Look through the material below and copy exactly the lines from the line with "The width and" to the line with "Open the Notepad", those two lines included.

- _SOURCE MATERIAL_:
>>
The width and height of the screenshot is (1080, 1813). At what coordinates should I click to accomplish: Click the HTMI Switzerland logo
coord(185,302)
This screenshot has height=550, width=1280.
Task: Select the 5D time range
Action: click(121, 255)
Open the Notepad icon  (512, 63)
<<
>>
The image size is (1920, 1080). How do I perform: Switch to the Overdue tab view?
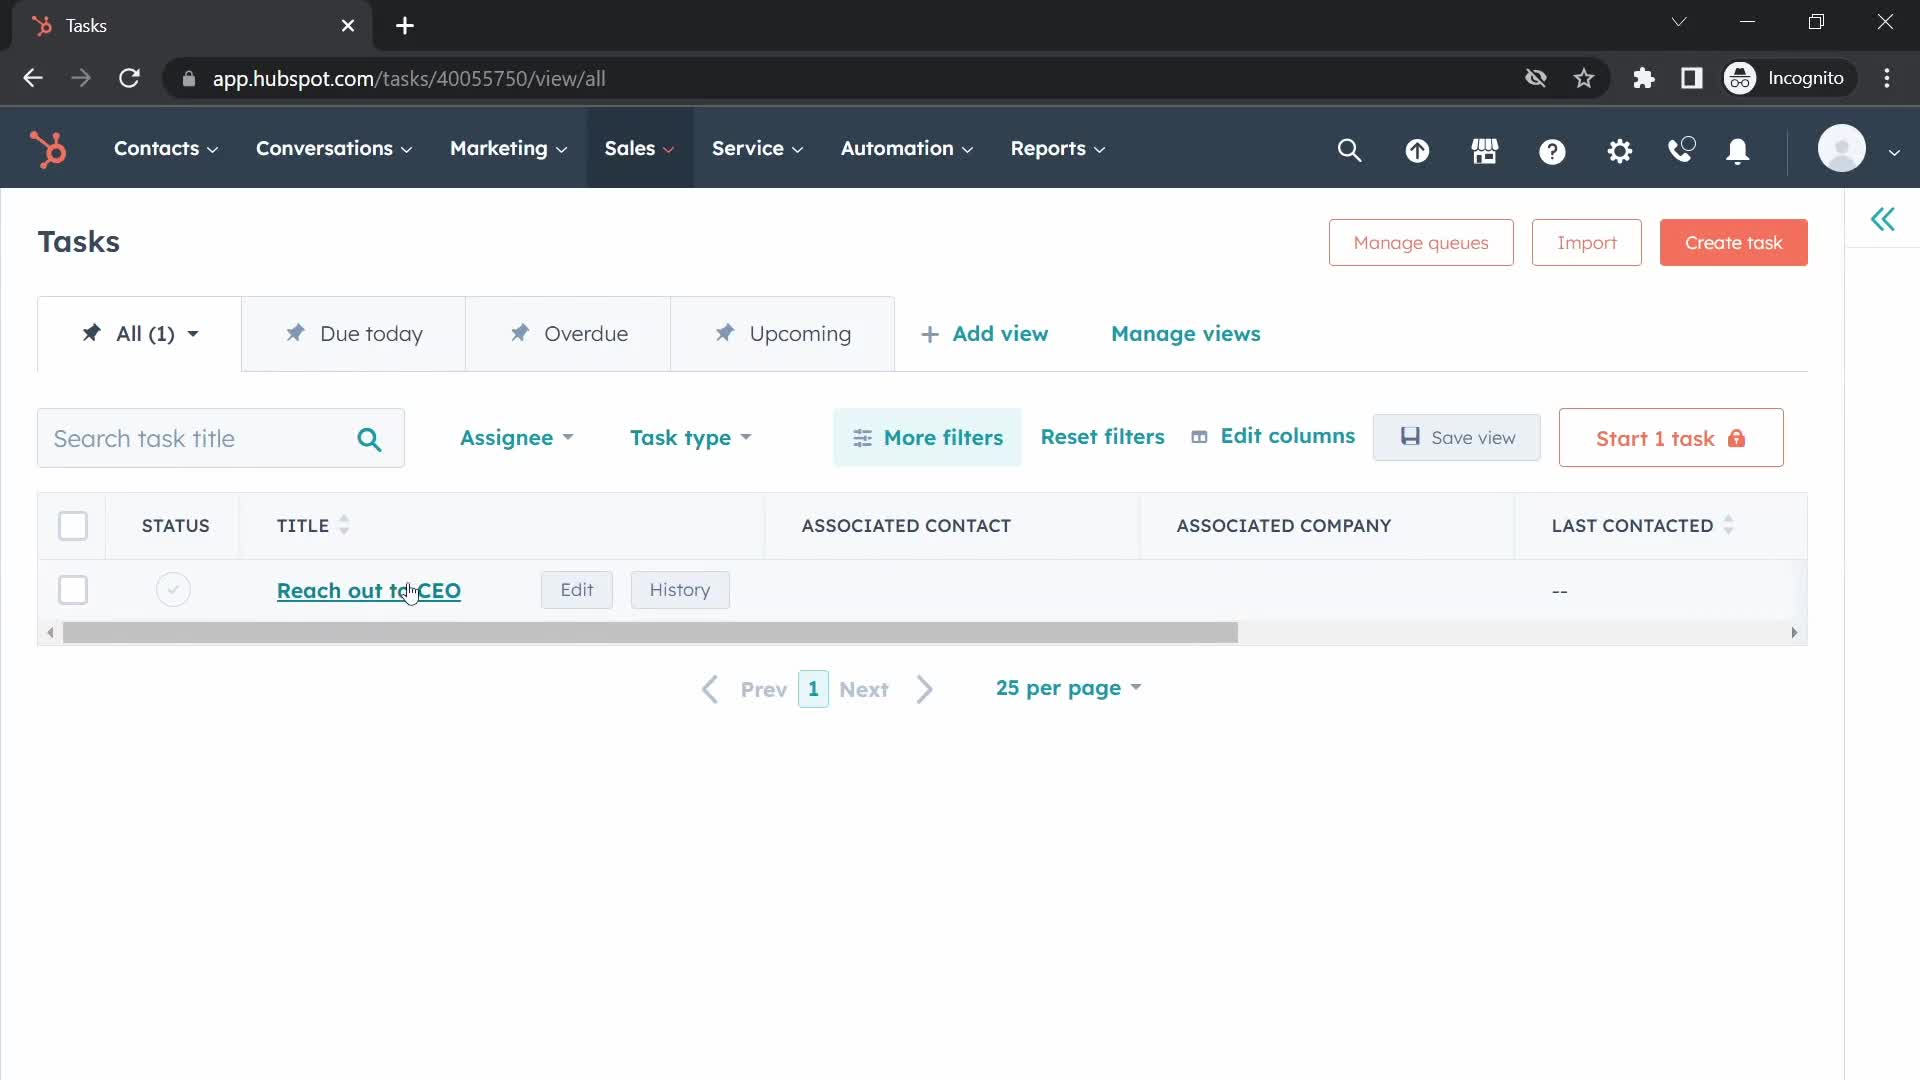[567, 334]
<<
- _ANSWER TO THE EXERCISE_:
The width and height of the screenshot is (1080, 1813). At what coordinates should I click to accomplish: Click the HTMI Switzerland logo
coord(185,302)
This screenshot has height=550, width=1280.
Task: Select the 5D time range
Action: click(121, 255)
Open the Notepad icon  (512, 63)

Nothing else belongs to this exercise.